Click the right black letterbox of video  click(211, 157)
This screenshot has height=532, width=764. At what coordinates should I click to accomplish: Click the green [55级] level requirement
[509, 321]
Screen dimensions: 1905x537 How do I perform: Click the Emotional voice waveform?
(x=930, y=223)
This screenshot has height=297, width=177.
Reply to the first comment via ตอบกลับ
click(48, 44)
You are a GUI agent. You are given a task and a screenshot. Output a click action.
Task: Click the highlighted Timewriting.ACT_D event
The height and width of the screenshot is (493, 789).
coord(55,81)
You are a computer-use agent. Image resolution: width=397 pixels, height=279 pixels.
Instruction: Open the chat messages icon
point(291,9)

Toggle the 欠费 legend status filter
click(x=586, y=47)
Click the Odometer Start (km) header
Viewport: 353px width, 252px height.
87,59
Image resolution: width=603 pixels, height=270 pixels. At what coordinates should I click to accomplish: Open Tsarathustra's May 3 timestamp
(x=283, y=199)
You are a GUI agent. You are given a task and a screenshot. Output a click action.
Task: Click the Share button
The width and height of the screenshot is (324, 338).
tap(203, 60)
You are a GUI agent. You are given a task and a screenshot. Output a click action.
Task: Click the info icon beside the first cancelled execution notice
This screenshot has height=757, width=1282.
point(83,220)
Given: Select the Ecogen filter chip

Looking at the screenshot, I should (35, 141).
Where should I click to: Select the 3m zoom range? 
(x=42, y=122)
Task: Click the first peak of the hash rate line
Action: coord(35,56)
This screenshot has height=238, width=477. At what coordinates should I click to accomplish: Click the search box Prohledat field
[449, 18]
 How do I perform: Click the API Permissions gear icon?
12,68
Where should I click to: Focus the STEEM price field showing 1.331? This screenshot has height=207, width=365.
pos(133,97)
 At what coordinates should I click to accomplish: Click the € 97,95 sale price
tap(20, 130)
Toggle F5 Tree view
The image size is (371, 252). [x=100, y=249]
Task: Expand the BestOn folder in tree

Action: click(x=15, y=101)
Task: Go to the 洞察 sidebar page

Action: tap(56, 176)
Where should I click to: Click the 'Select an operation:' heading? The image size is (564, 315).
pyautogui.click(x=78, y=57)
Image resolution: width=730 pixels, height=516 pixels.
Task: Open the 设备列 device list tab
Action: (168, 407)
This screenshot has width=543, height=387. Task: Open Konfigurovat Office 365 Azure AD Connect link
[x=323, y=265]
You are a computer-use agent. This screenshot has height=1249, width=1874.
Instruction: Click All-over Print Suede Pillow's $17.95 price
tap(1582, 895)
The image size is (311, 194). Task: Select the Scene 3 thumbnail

→ REQUIRED ACTION
Determine how many lines in the listing above contain "computer", giving the number and no other words.

→ TASK SOLUTION
2